Last week, in India, for example, hundreds of villagers protested
outside the company's bottling plant in Kala Dera in the northern
state of Rajasthan. Demanding immediate closure of its plant, they
charged that Coca-Cola was directly responsible for severe water shortages
in the area because its continued operations had caused massive groundwater
depletion and soil pollution.
Their demonstration came less than two weeks after another major protest
was held in front of a Coca-Cola plant in Mehdiganj in the state of
Uttar Pradesh. Thousands of people turned out to demand the plant's
closure, activists say.
"Coca Cola is looting our natural resources. These resources belong
to the public," says Sawai Singh, a prominent social activist in India
who organized the march.
To Singh, "water is a basic need for people and trading in water is
not acceptable because it deprives people of a basic need."
Activists say the anti-Coca-Cola campaign has spread all over India
and that it has so far met with some success.
In Piachimada in south India, for example, Coca-Cola had to shut down
its biggest plant for about 20 months after it failed to cope with
the mounting pressure from community groups.
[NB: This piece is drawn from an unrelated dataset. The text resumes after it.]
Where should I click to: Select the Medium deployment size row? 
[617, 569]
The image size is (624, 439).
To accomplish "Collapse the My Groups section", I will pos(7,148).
Rights activists in the Latin American nation of Columbia are equally
angry at Coca-Cola, but for different reasons. They allege that the
company is complicit in the murder and torture of union organizers
at its plants in Columbia.
But the company has repeatedly denied that it bears responsibility
for troubles at the Colombian plants, arguing that its business "in
each country is a local business."
With about one million employees, the company says it operates in
more than 200 countries worldwide.
Activists in the United States say they want the company to agree
to an independent probe of labor violations and violence against union
leaders at its Colombian bottling plants.
To address this issue, the company hired a private firm to conduct
a probe into its Columbia plants, but says that it found no instances
of anti-union violence or intimidation.
But activists remain skeptical about the company's claim.
"We believe the evidence shows that Coca-Cola and its corporate network
are rife with immorality, corruption, and complicity in murder." says
Ray Rogers, director of the Campaign to Stop Killer Coke, an independent
group based in the United States.
Last week, the U.S.-based campaigners scored a major victory when
New York University, the largest private school in the country, declared
that it had decided to ban Coke products on campus.
Rogers claims that more than 100 colleges and universities already
have anti-Coke programs in place, adding that 20 of them have either
banned Coke products or axed exclusive contracts with the company.
Still, there is more bad news for the multi-billion dollar corporation.
Recently, the Washington, D.C.-based Center for Science in the Public
Interest indicated that it was preparing a lawsuit against Coca-Cola
that would link its additive caffeine levels with childhood obesity.
Meanwhile, encouraged by growing support from the West, activists
in India say they will continue their campaign to revoke Coca-Cola's
contracts until the communities' demands are met.
"Coca-Cola in India is a perfect example of what goes wrong when institutions
like the World Trade Organization (WTO) give more powers to corporations,"
says Amit Srivastava of the India Resource Center, a U.S.-based advocacy
group that has supported the anti-Coke campaigners.
"The campaign to hold Coca-Cola responsible is significant because
it asserts the rights of communities over natural resources--rights
that are increasingly under threat from the WTO."